Schon vor einigen Wochen berichtete TYPOLUTION.de über den smarten Fontmanager. Nun erschien vor kurzem »Fontcase« in der rundum erneuerten Version 2. »Fontcase« orientiert sich auch in der neuen Version ganz besonders um den Font und dessen Einsatz. Die App bietet schöne Vorschauansichten der Schriften sowie hilfreiche Tools zur Wahl einer Schrift.

 

Die smarte Benutzeroberfläche.

In der smarten Benutzeroberfläche bietet »Fontcase« Display-, Body- und Glyphs-Ansichten der jeweiligen Schrift bzw. Schriftfamilie. In einer komfortablen Spaltenansicht lassen sich die Schriftarten und -schnitte in einem Beispieltext vergleichen.

 

 

Ordnung im Schriftenchaos.

Arbeitet man für diverse Kunden und Projekte können sich schon einmal an die 1000+ Fonts ansammeln. Da verliert man schnell die Übersicht: Schriftname und Bibliotheken bleiben hier kaum im Gedächtnis. »Fontcase« bietet hier eine interessante Lösung: Die Management-Software sortiert anhand der Daten aus der Schrift nach Genres, Tags, Designers, Foundries oder Sprachen.

 

Böses OS X Lion. Fullscreen kommt zurück.

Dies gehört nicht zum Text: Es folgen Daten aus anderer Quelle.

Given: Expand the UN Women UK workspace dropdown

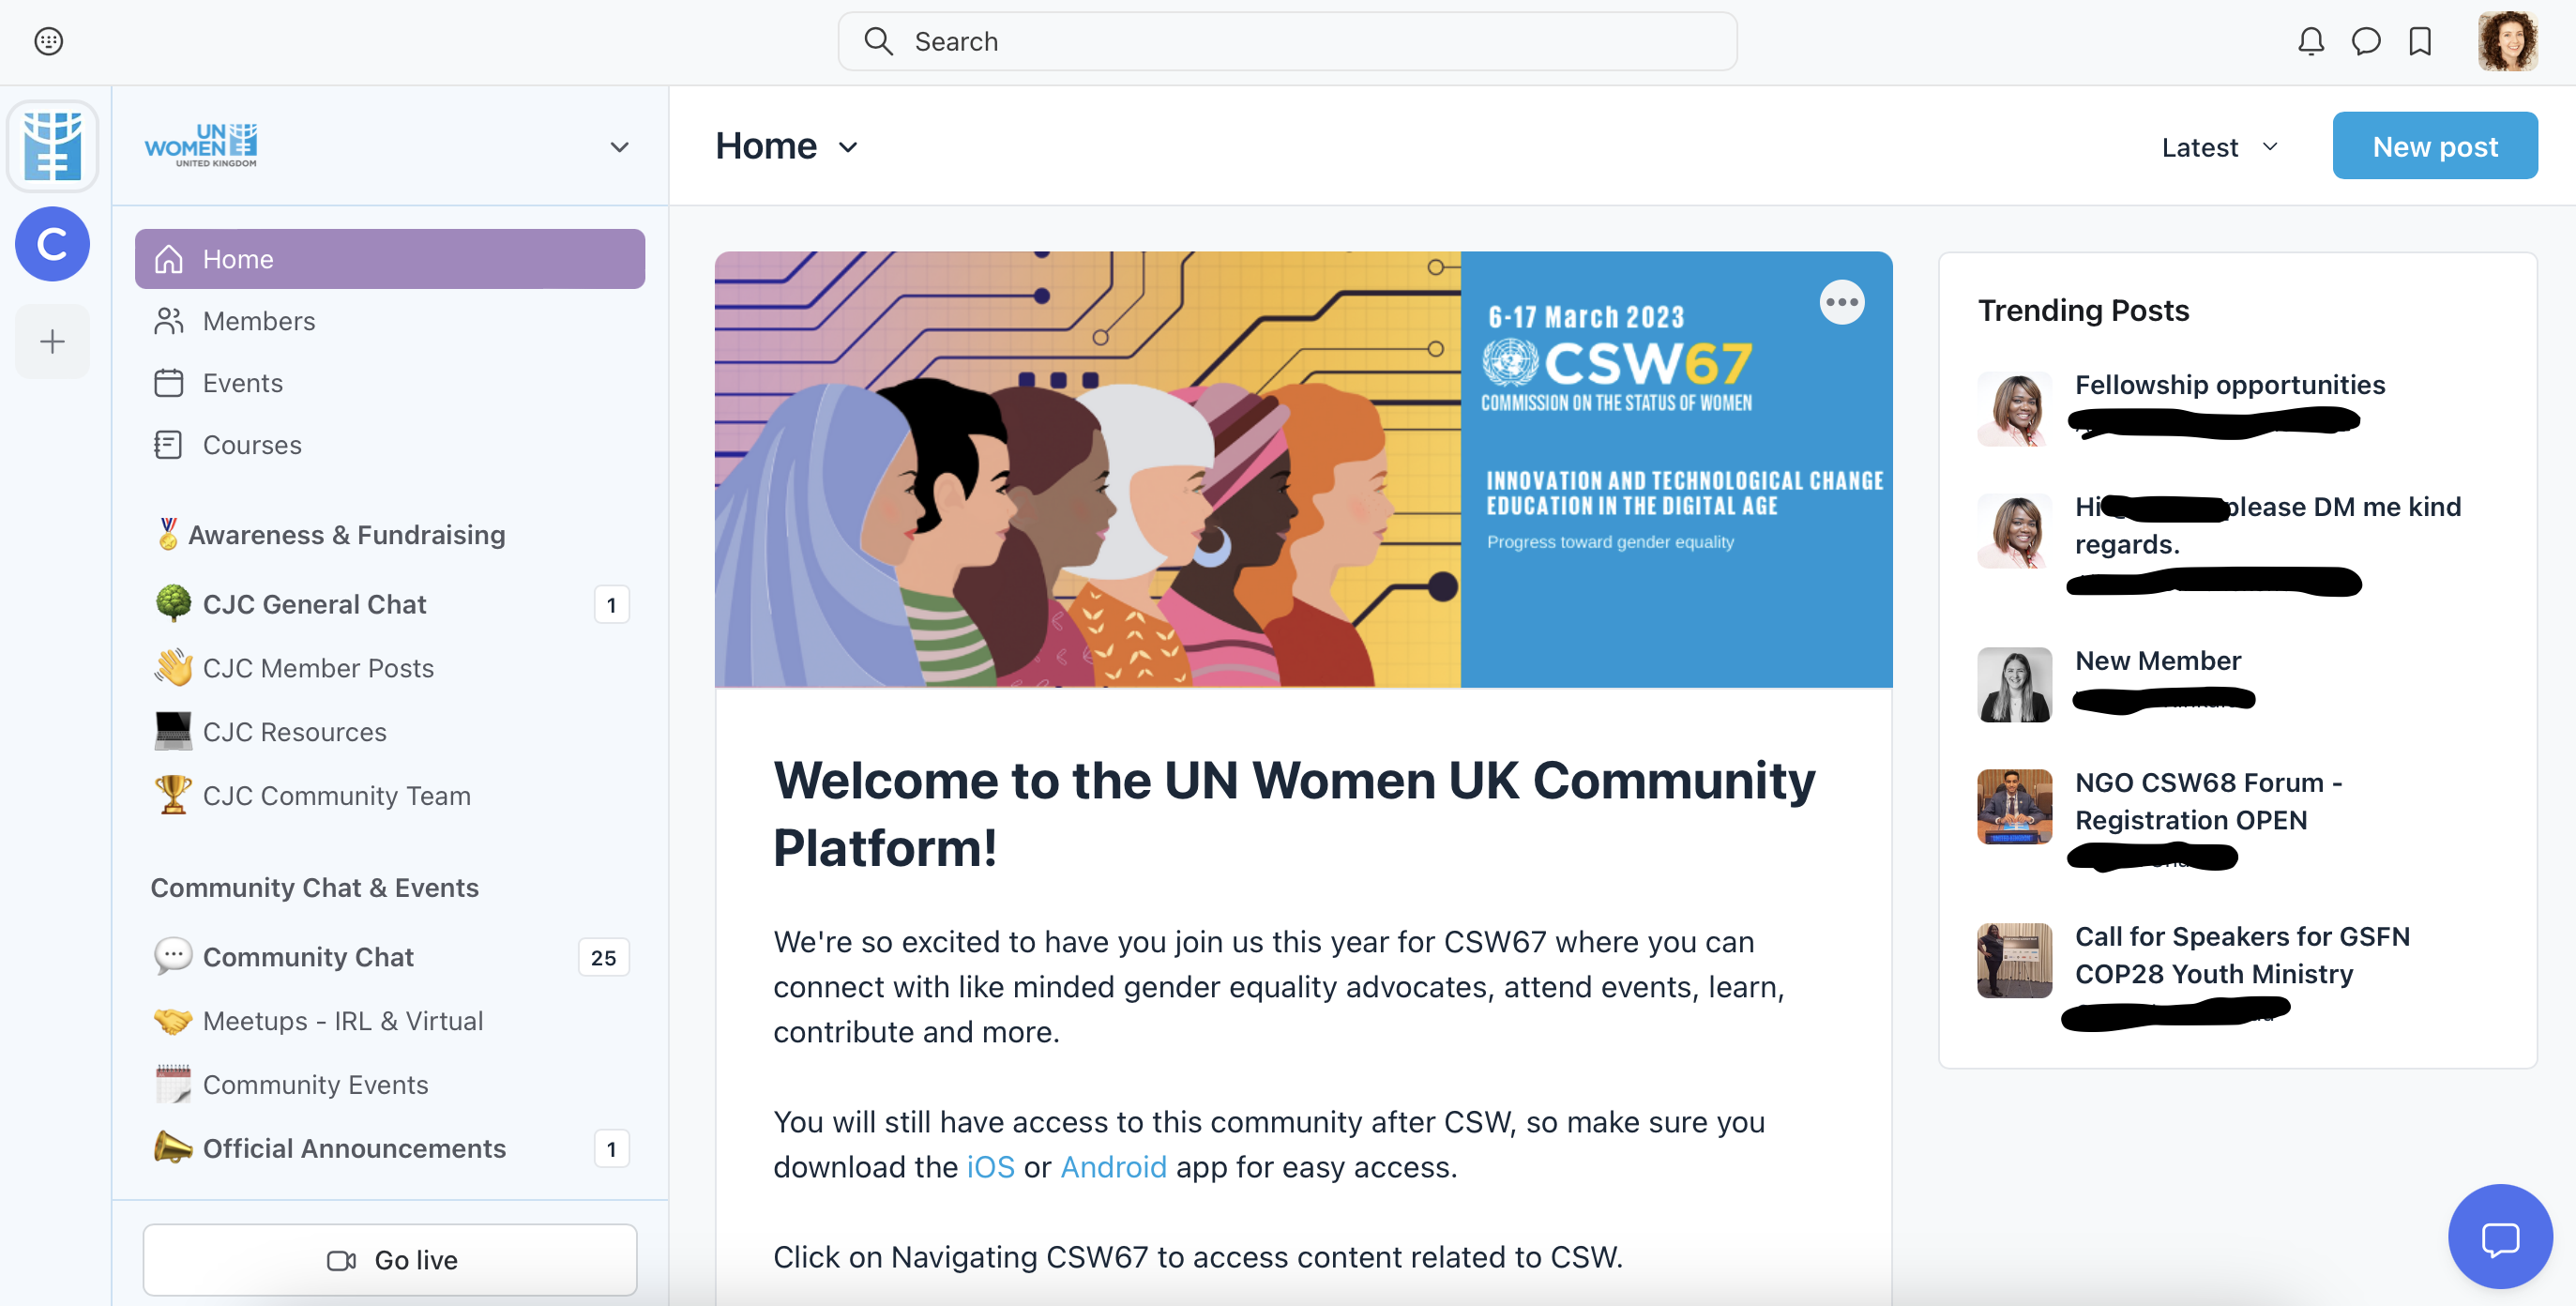Looking at the screenshot, I should pyautogui.click(x=616, y=144).
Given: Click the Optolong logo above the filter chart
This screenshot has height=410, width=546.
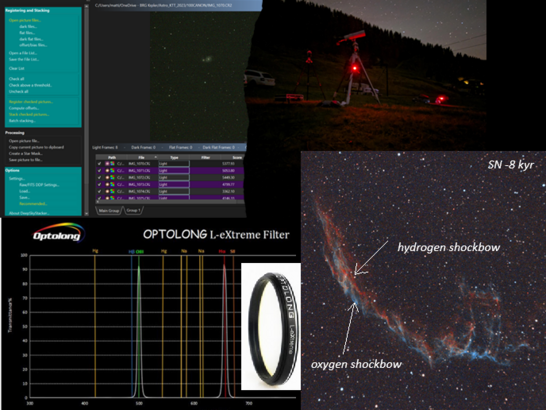Looking at the screenshot, I should click(58, 232).
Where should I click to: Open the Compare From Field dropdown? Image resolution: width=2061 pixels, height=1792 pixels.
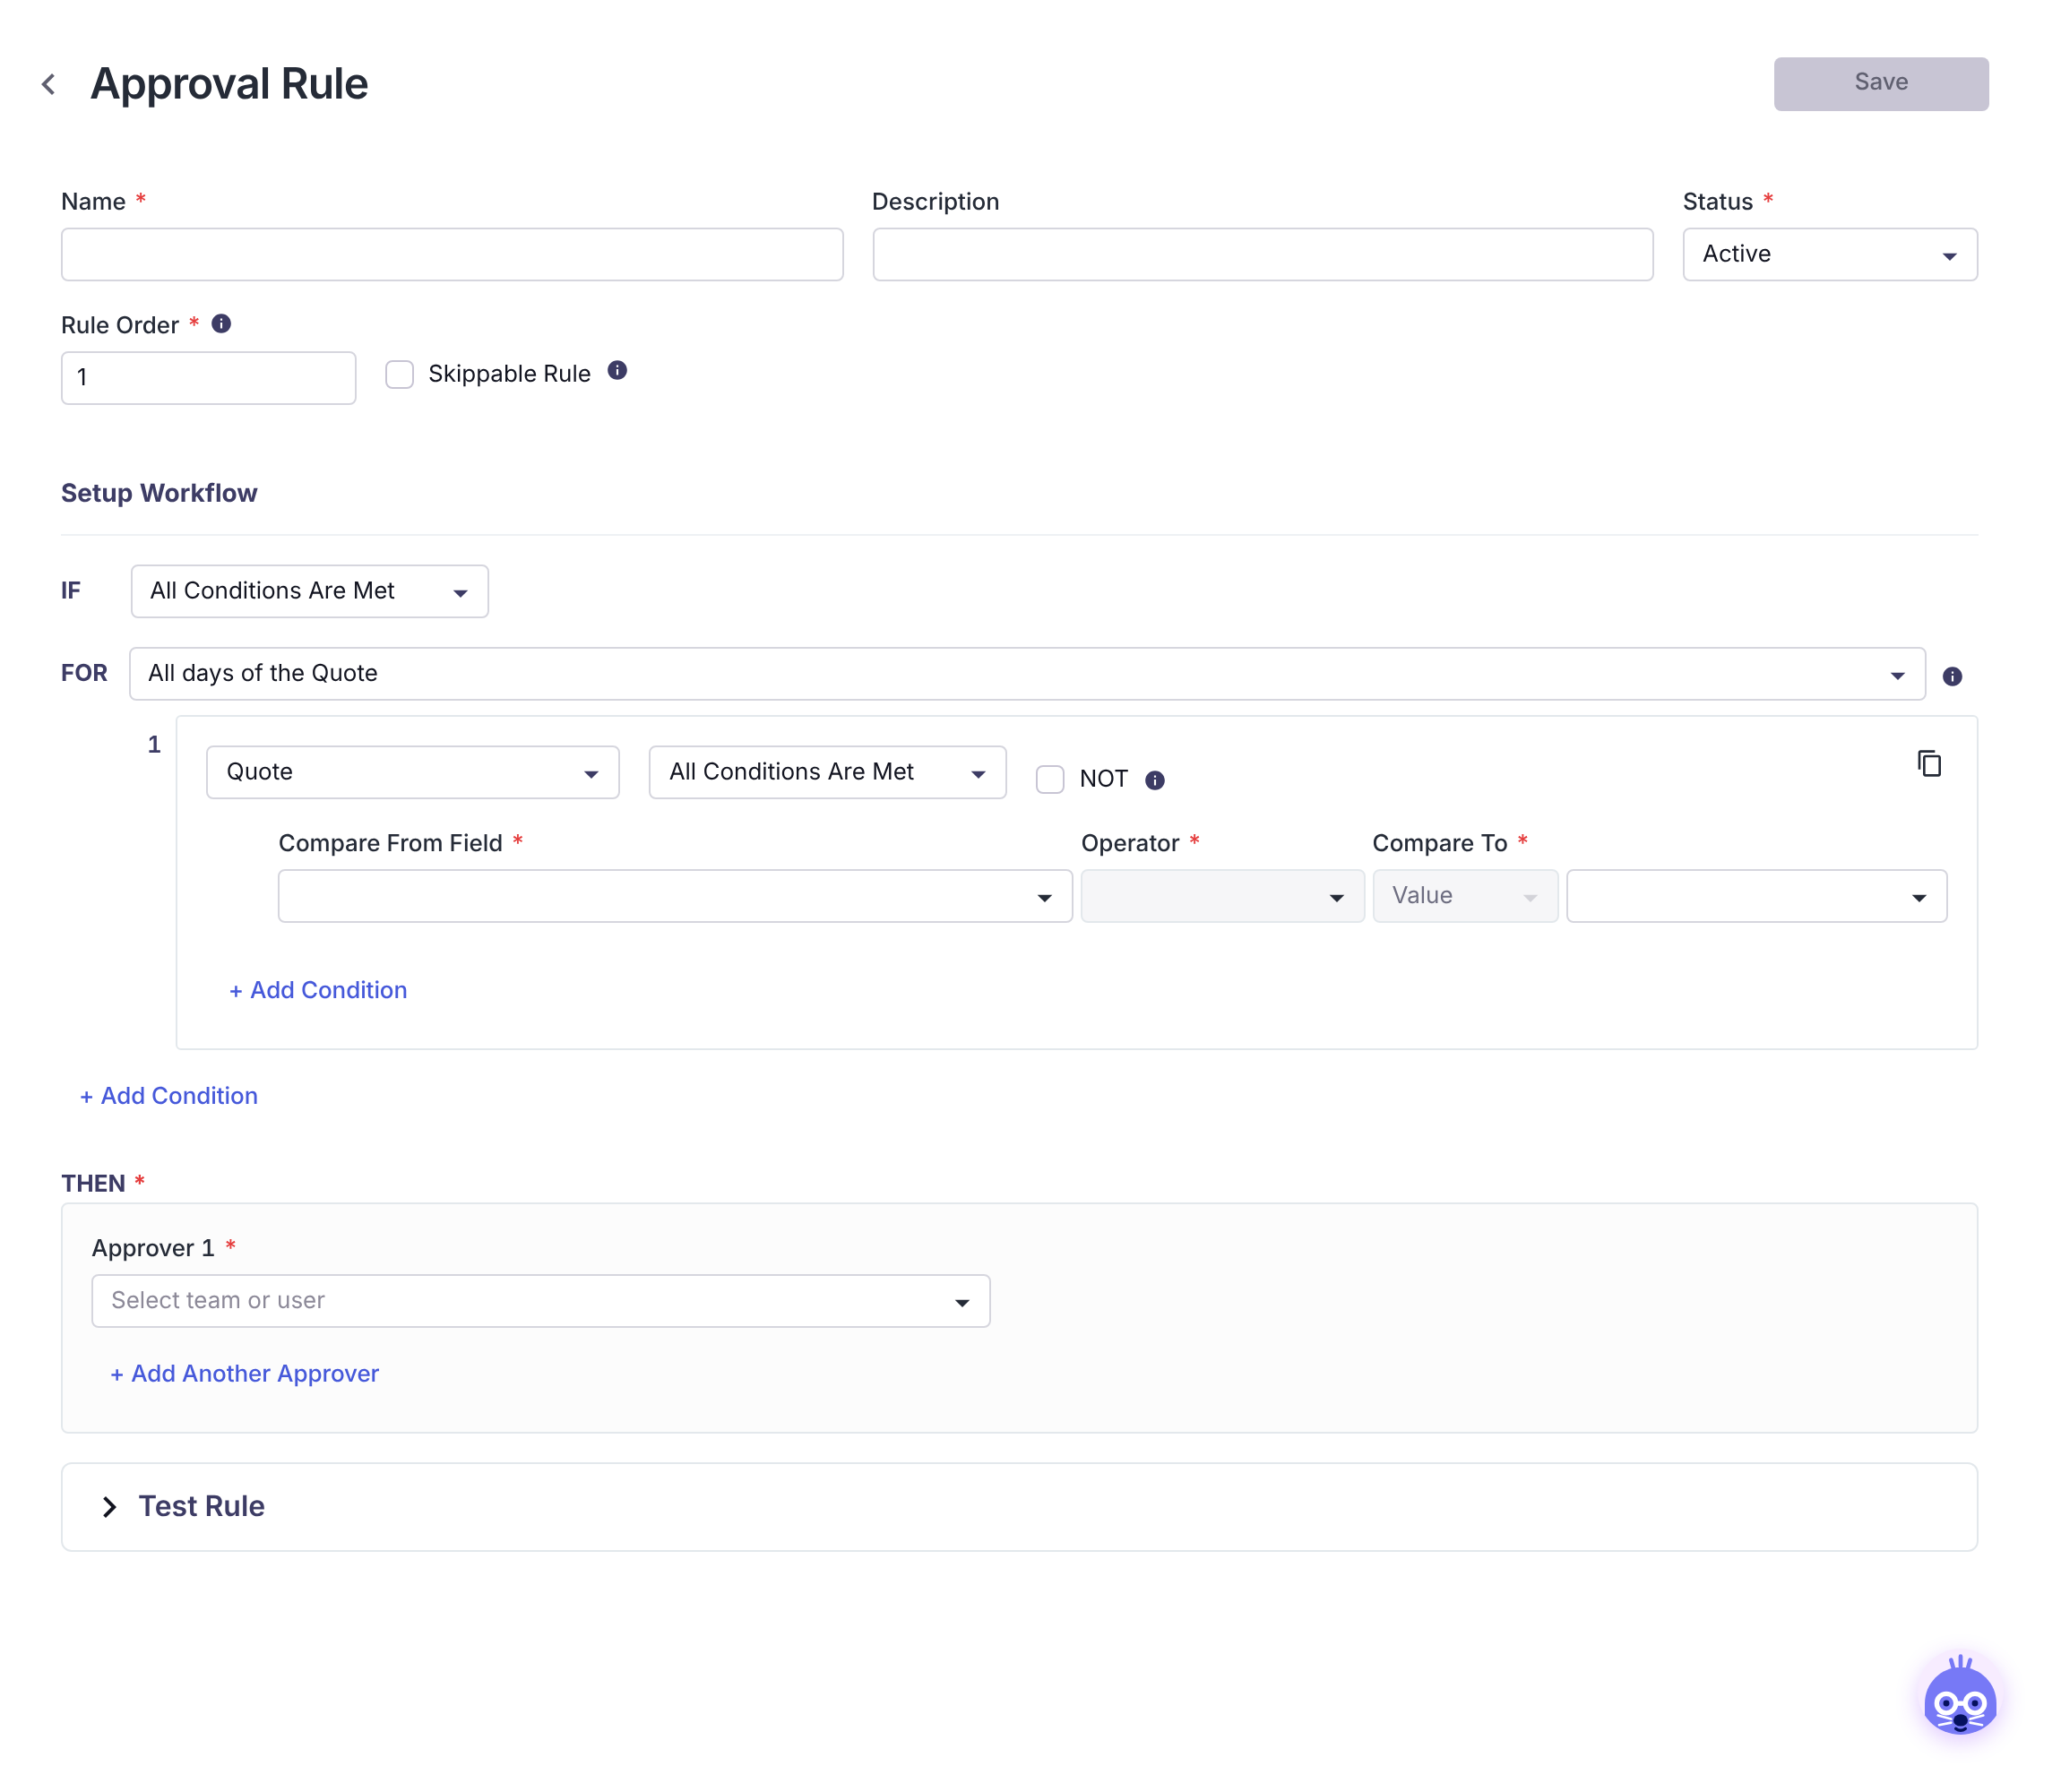pos(675,897)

Zuvor hatte »Fontcase 2.0« eine Fullscreen-Ansicht, was das Arbeiten mit dem Programm noch wertvoller machte. Jedoch ist die Funktion unter dem neuen Bestriebssystem OS X 10.7 Lion leider nicht mehr in der aktuellen Version 2.0.3 funktionstüchtig. Was hat da Apple nur wieder gemacht? Womöglich haben nur die Programme mit der eigenen Vollbildansicht den Vorrang. Die Programmierer arbeiten an die Anpassung an OS X Lion und werden hierzu ein Update liefern. Also nicht enttäuscht sein, falls nach dem Update auf OS X Lion diese Funktion nicht mehr tüchtig ist.

 

Der Typesetter.

Praktisch. Wie sollte man Schriften auf Websites am Besten beurteilen? Mit der Typesetter-Funktion ist es möglich die Schriften direkt auf eine vorhandene Website zu transferieren und zu beurteilen. Ebenso ist es möglich Blindexte direkt in »Fontcase« zu setzen und zu bewerten. Der umständliche Wechsel in ein Layoutprogramm ist für den Moment nicht nötig. Als Beispiel: Zalando hat als Logo und Claim-Type die »FF Max«. Auf der Website kommt jedoch die »Arial« zum Einsatz. Mit dem Typesetter von Fontcase 2.0 kann man somit die Typo mit der »FF Max« ansimulieren.

 

 

Testen oder kaufen.

Auf der Website von Bohemian Coding gibt es die aktuellste Version als Testversion zum Download. Voraussetzungen sind hierzu ein Intel-Mac mit dem Betriebssystem OS X 10.6.6 oder neuer. Wem das Programm nach dem Testen gefällt kann diese Software im Apple App Store für nur 23,99 EUR herunterladen. Wer das Testen umgehen will, kann sich natürlich gleich die kostenpflichtige Applikation für seine Fontorgansiation laden.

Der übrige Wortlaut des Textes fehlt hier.